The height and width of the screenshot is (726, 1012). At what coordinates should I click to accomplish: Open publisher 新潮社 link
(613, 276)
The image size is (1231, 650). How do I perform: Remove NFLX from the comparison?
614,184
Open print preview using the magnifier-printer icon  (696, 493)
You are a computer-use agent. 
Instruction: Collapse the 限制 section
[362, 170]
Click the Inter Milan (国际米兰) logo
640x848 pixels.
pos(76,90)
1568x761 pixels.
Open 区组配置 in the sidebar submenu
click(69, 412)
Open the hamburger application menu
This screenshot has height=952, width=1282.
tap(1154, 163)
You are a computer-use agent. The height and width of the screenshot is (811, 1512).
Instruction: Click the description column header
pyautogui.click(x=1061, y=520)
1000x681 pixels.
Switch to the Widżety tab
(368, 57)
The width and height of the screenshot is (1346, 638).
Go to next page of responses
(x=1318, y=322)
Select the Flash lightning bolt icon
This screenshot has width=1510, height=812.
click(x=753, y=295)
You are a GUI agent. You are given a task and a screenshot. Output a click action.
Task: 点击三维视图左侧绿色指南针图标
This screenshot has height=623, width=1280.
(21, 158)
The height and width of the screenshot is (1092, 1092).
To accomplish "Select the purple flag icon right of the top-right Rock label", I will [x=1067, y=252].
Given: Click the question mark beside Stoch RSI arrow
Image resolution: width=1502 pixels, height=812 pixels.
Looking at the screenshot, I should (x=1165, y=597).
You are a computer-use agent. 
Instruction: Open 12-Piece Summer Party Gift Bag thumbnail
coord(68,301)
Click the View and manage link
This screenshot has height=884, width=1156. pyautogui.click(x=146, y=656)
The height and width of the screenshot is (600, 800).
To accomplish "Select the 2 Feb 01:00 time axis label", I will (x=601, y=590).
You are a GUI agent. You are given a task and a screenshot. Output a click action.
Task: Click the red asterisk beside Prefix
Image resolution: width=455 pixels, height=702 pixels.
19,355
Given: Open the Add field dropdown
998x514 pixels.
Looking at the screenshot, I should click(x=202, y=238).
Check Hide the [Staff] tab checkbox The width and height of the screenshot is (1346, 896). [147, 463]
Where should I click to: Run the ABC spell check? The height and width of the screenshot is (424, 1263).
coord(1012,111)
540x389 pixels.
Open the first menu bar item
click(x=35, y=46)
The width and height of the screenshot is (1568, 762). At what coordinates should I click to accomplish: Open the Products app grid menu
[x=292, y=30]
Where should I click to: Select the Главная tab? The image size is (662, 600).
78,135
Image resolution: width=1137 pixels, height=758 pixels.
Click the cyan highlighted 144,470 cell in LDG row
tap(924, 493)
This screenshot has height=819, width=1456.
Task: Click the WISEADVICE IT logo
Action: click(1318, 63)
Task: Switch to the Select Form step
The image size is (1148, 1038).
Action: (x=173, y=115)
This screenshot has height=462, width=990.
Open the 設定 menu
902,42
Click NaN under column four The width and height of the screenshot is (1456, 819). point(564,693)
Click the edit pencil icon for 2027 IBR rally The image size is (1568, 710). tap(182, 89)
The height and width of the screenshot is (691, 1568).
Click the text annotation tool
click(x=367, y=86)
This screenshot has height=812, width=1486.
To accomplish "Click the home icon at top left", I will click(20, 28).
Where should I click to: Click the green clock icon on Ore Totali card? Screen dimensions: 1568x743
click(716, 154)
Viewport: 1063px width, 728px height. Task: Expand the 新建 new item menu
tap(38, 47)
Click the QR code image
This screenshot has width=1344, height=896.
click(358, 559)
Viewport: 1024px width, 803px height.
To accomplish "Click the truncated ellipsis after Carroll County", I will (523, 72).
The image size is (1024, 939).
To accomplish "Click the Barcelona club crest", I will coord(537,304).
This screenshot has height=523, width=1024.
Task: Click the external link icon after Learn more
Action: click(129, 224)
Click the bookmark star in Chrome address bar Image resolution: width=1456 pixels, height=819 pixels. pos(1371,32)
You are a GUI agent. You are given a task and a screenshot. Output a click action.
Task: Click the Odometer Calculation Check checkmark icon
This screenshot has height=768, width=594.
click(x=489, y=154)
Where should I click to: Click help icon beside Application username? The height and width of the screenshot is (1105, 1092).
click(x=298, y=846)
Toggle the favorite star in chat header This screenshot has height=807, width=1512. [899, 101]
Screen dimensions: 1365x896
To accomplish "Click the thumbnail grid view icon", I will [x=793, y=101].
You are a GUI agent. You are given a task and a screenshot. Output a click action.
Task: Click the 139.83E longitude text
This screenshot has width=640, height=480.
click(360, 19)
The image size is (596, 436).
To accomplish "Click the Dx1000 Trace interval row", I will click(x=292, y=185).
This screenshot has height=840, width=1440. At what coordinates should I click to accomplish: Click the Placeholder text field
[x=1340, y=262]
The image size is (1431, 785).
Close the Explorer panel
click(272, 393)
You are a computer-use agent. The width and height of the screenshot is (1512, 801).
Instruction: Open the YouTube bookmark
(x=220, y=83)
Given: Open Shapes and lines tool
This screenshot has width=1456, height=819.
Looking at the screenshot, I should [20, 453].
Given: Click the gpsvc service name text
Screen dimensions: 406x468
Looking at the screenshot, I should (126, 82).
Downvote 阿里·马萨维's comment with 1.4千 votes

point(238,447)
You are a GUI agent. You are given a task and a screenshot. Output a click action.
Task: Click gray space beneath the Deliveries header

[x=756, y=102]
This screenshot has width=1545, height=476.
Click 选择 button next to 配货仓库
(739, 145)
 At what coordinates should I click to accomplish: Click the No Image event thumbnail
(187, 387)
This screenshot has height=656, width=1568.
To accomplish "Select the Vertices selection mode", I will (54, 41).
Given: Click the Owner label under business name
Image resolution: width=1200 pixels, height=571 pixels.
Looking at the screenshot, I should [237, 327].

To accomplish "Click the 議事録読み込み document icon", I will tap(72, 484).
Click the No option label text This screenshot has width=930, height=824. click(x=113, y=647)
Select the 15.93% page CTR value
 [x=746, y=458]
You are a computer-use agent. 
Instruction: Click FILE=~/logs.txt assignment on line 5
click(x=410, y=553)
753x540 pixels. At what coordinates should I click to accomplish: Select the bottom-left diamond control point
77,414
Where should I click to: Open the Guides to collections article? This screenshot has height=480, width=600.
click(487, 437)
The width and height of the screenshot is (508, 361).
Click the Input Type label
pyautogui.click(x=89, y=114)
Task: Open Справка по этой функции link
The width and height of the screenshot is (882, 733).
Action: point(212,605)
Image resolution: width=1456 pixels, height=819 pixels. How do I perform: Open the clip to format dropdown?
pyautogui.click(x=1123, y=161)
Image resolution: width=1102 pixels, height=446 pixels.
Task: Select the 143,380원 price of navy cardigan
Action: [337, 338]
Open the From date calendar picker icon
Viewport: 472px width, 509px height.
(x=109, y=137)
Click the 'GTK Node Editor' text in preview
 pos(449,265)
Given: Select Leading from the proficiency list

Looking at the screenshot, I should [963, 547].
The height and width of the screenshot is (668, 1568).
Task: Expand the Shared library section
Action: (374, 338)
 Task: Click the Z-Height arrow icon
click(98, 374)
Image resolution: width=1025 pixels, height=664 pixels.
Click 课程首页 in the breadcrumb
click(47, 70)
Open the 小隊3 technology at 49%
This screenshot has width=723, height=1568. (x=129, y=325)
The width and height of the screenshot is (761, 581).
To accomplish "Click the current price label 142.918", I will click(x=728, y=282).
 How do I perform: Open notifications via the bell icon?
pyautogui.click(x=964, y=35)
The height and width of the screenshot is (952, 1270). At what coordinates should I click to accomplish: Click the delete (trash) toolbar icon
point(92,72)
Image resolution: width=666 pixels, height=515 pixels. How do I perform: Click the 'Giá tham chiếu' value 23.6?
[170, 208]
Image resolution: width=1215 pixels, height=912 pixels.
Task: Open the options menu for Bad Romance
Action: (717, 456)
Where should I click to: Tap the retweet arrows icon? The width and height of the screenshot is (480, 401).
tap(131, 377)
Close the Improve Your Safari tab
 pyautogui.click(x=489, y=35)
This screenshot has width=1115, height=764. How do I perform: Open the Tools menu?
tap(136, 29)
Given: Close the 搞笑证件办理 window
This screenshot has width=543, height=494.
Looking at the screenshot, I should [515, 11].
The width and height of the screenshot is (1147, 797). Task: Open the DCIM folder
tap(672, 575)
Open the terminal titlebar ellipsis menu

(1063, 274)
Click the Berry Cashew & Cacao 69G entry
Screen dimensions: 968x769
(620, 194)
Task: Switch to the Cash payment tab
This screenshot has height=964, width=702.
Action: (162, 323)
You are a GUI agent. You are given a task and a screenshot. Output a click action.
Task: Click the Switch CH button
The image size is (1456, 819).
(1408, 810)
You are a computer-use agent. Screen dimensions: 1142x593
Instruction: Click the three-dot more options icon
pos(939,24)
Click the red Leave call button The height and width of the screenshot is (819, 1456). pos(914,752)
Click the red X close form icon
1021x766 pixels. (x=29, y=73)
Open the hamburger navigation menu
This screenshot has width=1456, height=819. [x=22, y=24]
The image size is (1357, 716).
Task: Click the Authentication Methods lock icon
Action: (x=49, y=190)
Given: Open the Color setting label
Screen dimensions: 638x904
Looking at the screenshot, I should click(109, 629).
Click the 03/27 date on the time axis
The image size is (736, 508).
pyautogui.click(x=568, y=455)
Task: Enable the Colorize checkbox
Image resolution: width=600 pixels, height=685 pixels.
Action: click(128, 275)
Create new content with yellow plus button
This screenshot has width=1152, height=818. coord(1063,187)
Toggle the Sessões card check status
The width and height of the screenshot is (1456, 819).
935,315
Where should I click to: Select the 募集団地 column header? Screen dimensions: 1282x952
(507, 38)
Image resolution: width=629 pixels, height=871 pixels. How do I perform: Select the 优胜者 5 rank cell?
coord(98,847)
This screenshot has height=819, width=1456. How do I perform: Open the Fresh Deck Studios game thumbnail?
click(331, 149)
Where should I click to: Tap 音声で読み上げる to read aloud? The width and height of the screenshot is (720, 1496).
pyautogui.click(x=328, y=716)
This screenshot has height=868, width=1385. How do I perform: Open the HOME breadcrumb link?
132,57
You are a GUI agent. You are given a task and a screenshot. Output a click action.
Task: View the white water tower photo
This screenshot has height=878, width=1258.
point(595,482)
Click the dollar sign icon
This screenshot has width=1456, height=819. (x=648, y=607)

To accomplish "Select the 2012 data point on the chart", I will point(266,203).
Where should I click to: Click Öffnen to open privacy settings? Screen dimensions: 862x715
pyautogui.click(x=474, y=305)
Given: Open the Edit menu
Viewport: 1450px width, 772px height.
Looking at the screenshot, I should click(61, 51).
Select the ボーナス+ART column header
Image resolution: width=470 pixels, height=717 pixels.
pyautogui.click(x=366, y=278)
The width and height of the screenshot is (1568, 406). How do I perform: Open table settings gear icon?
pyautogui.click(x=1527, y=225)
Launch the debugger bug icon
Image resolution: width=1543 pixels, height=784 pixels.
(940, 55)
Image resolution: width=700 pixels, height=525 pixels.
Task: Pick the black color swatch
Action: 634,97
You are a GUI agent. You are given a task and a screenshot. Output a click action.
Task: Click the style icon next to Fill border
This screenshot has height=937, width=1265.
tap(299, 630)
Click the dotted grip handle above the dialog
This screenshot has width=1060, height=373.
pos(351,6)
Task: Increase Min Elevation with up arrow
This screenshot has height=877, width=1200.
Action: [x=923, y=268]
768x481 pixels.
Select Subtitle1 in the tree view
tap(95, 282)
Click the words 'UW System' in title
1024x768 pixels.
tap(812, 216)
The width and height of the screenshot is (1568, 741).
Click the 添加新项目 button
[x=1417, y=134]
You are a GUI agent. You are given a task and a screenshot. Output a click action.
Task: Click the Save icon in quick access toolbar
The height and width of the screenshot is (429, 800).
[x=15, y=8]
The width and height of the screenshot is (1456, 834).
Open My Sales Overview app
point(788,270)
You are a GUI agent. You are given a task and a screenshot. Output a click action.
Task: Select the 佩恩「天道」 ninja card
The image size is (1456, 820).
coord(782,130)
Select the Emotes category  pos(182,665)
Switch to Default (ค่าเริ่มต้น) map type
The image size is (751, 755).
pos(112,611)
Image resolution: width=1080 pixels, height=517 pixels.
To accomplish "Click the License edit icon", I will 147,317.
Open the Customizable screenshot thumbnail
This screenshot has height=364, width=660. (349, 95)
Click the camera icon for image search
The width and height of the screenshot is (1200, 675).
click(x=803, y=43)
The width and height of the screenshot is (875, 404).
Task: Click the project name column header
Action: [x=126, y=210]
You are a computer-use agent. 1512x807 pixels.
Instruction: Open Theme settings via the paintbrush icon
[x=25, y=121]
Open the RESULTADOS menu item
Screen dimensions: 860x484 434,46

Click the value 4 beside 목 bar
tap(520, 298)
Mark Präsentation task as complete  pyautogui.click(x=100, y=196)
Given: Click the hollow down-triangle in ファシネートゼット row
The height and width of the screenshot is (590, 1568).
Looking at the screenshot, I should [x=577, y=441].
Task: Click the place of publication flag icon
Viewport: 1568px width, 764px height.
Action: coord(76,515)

● WORK TO BE COMPLETED: Report every line of the data that contains the word "column", matching case exactly.

● COMPLETE RESPONSE:
Instruction: Click the description column header
Click NaN under column four The width and height of the screenshot is (1456, 819). point(564,693)
Where should I click to: Select the 募集団地 column header? Screen dimensions: 1282x952
Select the ボーナス+ART column header
Task: Click the project name column header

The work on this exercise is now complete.